- _Brief_
In the entries below, spot each line with the word "photo" and copy it.

━━ Extracted information ━━

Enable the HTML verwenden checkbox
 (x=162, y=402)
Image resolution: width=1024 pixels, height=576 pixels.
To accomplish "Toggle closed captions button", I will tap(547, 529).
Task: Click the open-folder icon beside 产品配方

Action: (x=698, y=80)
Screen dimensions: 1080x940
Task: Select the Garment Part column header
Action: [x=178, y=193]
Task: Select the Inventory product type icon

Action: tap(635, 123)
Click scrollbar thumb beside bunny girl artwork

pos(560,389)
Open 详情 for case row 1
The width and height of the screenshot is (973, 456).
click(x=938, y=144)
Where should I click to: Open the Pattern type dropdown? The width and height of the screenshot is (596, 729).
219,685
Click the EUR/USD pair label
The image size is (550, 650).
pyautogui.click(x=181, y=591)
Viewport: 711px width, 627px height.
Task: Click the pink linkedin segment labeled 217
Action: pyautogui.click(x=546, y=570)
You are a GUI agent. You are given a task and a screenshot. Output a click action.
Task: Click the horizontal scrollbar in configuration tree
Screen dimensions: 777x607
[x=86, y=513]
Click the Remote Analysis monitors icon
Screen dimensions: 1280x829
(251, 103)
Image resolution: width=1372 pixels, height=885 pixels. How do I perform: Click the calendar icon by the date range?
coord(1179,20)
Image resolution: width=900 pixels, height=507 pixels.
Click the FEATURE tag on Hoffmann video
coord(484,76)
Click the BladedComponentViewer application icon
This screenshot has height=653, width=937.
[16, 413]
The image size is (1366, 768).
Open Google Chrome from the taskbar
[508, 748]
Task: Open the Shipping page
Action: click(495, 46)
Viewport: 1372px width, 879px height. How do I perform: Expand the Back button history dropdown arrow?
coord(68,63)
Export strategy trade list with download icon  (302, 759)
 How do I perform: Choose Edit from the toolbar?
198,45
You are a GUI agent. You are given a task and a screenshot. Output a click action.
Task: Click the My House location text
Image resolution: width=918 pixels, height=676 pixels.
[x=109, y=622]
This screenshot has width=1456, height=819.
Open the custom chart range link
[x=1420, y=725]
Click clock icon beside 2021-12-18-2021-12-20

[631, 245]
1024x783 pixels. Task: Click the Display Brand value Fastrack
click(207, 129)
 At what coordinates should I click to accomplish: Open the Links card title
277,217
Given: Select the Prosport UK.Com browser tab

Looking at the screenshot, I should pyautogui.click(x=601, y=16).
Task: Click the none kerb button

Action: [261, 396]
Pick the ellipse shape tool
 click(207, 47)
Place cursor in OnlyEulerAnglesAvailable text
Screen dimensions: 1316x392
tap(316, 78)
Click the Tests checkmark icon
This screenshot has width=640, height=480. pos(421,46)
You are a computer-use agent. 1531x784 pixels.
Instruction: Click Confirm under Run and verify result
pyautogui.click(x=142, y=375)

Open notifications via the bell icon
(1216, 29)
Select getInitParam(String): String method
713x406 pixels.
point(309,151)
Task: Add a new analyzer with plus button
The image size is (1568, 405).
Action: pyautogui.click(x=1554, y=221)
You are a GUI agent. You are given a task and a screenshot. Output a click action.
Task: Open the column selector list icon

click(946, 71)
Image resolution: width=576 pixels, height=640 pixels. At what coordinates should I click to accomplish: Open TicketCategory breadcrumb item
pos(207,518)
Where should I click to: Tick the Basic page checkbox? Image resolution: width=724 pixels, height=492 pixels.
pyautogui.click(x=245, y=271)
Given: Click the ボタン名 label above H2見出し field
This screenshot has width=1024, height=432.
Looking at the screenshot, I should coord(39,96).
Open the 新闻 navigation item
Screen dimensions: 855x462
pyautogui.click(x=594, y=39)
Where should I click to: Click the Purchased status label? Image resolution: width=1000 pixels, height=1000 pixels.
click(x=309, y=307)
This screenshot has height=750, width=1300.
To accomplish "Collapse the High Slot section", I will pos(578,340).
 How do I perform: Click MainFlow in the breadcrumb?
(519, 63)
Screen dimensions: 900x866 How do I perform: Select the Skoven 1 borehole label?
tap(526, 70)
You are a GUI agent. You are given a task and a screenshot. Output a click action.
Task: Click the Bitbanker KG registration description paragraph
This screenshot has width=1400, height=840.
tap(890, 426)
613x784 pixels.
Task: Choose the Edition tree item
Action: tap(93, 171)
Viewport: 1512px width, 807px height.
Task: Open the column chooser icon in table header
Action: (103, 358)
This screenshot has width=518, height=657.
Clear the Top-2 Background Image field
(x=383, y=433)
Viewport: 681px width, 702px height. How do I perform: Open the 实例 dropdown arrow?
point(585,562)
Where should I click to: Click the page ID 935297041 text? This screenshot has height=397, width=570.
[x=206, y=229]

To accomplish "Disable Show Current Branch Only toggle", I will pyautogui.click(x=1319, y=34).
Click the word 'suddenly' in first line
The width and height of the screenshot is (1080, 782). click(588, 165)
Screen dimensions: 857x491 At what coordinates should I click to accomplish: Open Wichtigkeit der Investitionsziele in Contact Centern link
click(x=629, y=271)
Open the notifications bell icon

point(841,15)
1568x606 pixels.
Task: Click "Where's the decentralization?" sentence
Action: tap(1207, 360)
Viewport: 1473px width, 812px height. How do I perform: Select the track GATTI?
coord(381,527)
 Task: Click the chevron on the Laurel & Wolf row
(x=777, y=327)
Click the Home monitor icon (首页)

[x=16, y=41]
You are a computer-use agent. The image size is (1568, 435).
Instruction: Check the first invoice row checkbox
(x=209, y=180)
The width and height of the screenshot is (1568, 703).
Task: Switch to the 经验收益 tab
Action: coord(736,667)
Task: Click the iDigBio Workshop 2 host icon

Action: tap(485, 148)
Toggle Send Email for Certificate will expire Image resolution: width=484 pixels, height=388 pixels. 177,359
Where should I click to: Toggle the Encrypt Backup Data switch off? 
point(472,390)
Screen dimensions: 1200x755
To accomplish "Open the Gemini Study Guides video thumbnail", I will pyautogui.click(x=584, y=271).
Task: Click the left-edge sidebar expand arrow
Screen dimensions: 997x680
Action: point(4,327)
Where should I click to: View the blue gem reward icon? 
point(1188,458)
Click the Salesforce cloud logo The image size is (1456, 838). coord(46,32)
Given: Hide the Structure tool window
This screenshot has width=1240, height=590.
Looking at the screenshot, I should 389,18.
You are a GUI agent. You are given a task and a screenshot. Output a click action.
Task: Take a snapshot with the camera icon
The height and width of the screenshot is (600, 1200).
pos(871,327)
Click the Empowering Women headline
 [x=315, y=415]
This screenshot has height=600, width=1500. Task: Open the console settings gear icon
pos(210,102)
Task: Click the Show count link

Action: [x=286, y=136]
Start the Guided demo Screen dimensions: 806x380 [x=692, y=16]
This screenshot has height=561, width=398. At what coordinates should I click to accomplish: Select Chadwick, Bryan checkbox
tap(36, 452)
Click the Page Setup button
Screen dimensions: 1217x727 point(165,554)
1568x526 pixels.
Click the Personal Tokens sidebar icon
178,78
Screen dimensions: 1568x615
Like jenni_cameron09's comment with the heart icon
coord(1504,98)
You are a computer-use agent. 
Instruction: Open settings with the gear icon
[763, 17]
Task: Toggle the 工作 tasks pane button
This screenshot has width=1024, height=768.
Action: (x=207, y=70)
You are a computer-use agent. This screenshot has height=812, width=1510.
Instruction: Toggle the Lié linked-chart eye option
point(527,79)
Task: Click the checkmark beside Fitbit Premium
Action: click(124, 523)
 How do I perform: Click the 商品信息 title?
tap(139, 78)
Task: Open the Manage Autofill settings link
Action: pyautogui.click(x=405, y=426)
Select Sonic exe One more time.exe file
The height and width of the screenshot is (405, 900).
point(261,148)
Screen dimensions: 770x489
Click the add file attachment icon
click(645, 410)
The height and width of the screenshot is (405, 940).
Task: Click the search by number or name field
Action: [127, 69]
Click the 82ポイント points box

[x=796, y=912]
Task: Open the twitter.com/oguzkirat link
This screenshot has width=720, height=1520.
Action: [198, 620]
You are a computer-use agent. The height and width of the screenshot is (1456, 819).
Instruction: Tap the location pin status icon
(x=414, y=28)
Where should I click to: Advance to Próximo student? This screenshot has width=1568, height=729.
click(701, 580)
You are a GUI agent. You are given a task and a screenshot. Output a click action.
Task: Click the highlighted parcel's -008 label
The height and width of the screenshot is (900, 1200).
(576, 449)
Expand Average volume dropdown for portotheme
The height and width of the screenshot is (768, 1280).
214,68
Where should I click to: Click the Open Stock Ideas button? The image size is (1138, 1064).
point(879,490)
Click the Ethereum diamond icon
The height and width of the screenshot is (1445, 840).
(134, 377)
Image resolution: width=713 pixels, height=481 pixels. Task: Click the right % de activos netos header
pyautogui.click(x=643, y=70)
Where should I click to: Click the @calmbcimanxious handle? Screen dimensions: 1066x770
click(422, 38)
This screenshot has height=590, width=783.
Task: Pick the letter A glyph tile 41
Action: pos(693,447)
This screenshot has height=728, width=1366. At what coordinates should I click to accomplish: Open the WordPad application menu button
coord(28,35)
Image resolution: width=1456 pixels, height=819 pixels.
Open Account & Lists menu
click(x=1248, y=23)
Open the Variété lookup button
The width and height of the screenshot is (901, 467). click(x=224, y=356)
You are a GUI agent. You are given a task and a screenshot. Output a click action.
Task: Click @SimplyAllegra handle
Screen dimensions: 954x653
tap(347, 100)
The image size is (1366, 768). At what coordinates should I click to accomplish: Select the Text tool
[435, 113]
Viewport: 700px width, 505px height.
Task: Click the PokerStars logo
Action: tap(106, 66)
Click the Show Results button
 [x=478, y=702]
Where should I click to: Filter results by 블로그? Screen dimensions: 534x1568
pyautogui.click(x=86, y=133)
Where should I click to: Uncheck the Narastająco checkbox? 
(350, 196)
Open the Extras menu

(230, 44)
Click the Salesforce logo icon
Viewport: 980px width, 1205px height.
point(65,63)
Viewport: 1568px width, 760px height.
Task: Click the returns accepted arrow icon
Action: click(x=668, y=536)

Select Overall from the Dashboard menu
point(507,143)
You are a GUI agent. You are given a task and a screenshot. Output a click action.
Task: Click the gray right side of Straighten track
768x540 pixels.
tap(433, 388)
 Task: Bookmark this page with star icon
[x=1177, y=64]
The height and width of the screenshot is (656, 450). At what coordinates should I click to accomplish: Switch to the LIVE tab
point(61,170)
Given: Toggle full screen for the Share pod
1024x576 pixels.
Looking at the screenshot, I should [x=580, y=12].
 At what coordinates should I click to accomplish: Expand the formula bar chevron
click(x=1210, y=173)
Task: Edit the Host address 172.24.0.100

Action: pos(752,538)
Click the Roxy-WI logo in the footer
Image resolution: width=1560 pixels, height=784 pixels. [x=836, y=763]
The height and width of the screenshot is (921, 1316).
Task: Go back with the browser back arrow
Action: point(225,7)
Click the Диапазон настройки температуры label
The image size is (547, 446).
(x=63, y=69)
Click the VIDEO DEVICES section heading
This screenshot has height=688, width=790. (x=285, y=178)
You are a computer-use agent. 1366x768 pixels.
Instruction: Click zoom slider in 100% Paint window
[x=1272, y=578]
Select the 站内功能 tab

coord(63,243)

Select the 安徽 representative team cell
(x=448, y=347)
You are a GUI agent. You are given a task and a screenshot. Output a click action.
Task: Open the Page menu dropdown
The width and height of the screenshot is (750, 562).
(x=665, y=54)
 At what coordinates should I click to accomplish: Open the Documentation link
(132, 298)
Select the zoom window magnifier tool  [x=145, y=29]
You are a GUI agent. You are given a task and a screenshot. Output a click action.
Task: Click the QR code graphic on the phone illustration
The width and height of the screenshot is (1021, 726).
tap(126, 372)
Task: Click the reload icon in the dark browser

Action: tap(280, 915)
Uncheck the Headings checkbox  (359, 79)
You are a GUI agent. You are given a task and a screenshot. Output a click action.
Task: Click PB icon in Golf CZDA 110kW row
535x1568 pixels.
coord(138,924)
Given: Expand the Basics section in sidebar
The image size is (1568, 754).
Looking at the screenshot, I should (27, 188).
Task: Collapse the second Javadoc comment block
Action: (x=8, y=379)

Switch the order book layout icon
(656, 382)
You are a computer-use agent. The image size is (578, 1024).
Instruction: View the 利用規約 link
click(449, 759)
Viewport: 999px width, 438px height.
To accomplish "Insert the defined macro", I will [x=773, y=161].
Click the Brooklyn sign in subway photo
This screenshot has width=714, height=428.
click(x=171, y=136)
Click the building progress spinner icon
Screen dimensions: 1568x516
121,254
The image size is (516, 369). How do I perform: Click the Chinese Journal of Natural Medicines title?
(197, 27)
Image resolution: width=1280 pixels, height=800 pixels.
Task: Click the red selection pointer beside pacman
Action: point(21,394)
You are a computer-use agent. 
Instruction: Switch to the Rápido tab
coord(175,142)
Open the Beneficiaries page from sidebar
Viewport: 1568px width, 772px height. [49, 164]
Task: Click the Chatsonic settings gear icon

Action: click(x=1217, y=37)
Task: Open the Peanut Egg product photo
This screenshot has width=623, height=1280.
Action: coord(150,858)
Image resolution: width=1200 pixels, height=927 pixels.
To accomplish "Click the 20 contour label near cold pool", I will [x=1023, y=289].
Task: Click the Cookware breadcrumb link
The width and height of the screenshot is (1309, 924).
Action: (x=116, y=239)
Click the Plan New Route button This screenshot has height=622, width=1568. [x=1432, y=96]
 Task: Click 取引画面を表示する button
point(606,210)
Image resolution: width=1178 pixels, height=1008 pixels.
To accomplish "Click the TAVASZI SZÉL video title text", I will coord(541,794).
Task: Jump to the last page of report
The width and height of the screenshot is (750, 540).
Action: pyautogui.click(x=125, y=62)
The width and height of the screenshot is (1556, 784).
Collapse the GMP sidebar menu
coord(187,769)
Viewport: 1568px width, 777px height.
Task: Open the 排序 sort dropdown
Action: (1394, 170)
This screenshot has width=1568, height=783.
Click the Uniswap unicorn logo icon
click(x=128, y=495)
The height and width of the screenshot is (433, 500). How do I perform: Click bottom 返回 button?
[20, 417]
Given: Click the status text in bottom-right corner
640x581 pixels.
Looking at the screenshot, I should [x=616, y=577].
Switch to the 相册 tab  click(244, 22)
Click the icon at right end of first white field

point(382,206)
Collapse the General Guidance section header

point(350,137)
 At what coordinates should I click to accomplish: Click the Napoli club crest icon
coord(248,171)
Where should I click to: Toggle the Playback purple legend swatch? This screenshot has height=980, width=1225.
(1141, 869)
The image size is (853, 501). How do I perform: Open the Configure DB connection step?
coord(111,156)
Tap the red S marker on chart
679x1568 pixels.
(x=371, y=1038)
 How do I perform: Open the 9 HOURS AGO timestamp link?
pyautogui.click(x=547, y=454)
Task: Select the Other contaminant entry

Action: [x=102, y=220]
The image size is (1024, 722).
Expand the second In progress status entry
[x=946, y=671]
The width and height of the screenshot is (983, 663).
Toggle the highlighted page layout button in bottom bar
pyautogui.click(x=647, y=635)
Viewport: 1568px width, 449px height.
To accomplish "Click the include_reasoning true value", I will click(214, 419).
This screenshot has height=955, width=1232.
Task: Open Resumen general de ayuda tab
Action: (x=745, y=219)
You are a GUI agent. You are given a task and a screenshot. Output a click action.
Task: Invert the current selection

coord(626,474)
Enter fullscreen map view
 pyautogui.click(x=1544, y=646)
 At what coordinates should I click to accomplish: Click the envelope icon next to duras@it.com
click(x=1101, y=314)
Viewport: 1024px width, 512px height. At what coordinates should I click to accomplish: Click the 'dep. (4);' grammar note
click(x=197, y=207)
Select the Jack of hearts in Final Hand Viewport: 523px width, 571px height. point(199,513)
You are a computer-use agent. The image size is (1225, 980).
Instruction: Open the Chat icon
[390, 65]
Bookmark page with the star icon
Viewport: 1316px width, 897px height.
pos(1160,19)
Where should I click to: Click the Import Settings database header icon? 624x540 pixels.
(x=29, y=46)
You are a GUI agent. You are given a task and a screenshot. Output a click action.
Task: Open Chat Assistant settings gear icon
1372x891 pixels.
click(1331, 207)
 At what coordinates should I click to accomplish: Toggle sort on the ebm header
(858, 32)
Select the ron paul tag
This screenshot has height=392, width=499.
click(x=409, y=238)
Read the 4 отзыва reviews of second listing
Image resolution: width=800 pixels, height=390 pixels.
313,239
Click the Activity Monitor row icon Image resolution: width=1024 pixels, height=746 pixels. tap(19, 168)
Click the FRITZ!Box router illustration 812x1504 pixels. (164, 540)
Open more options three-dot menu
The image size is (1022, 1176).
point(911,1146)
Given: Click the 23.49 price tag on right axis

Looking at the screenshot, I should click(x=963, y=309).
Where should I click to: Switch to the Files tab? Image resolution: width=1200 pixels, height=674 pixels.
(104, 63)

━━━

- _Task solution_
Click the Brooklyn sign in subway photo
Task: Open the Peanut Egg product photo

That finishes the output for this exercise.